Seaside High School will be celebrating Honorary Artist of Oregon Day for a second year April 14, thanks to the efforts of sophomore Hayley Rollins.
Every student at the school will have the opportunity to participate in an hour-and-a-half art workshop or lesson, led by about 20 honorary Oregon artists, primarily from the North Coast. Each artist will be assigned a different classroom with a teacher and student assistant. The students can select which art form, most of which are visual arts, they would like to learn.
Last year, the 25 workshops covered oil portrait painting, acrylic painting, cartoon portraits, printmaking, calligraphy, art therapy, pysanky egg art, culinary décor, wire sculpting, origami, photography and more. Several local artists who participated will be back this year, and there will be some new ones, as well, according to Rollins. Among the new artists coming on board, a couple are book illustrators.
During the high school’s Art Day, the artists will arrive and set up, and then workshops will be held from 10 to 11:35 a.m. Afterward, the school will hold an assembly honoring the Oregon Artists. During the following Art Walk, students can visit the various classrooms and view the finished works created by their peers. Finally, to cap off the event, a luncheon for the artists will be held in the library.
In addition to being the primary organizer of the event this and last year, Rollins also was instrumental in getting April 14 recognized as Honorary Artist of Oregon Day in the first place.
Rollins was in her eighth-grade social studies class at Broadway Middle School when State Rep. Deborah Boone gave a presentation and talked to the students about passing a bill.
“I saw that as an opportunity that shouldn’t be missed,” Rollins said.
Rollins, who loves anything to do with creativity, approached Boone about the idea of honoring artists and promoting arts in the school. She said she feels “this is important, because a lot of it is going away.” While schools are emphasizing the fundamental subjects, like math and science, she sees creativity as an important part of succeeding in all industries and professions. Artistic expression, she said, helps “create those passageways in our mind” that generate new and innovate ideas.
Boone, also an art enthusiast, was on board with Rollins’ idea. Shortly after, House Bill 3042 was drafted. Boone, along with State Sen. Betsy Johnson, sponsored the bill. Rollins also participated in the legislative process, lobbying for the bill and helping it pass. The bill, which designated April 14 as Honorary Artists of Oregon Day, was passed in 2015. It was enacted, according to the legislation, “to celebrate art and artists, to promote art education in this state and to encourage engagement in artistic endeavors.”
In 2016, the bill was implemented, with Seaside High School and local North Coast artists bringing it to life for the first time, according to Rollins.
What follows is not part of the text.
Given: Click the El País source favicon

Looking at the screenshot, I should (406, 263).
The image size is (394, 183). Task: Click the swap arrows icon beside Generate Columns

Planning for this year’s event has been a little more difficult, since some of the artists who participated last year couldn’t return to help again. By mid-March, 17 artists had agreed to participate, and Rollins hoped to get a few more involved.
While Rollins is the mastermind behind Art Day, she receives support from her mother; her father, a teacher at Seaside High School; and the rest of the staff and administration. The Associated Student Body officers will help with the actual event by aiding artists and setting up supplies. For funding, the event is relying on a grant from the Booster Club, and the art program donates a majority of the supplies. Some of the artists will bring specialty items.
While initially Rollins didn’t grasp her effort as “a big deal” — “I just asked and I was able to do it,” she said — she gets a sense of its impact when other students express gratitude for getting to participate in the event.
As for what will happen to Art Day after she’s graduated, Rollins is optimistic it will continue through the efforts of her dad and fellow students. She wants to establish an Art Day Committee, with a few students who are interested in putting on the event in the future.
Rollins desires “to spread the movement around the state to the schools” at the elementary, middle and high school levels, so that every institution does something — big or small — to promote art at least one day per year. This year, to Rollins’ knowledge, Gearhart Elementary School and Gray Alternative High School intend to participate. Other schools can sign up and be added to an online counter at the website Rollins established.
The movement, however, is not reserved for schools. The bill encourages all Oregonians to celebrate Honorary Artists of Oregon Day, “by working together to incorporate art into their communities through murals, sculptures, community gardens and other art projects.”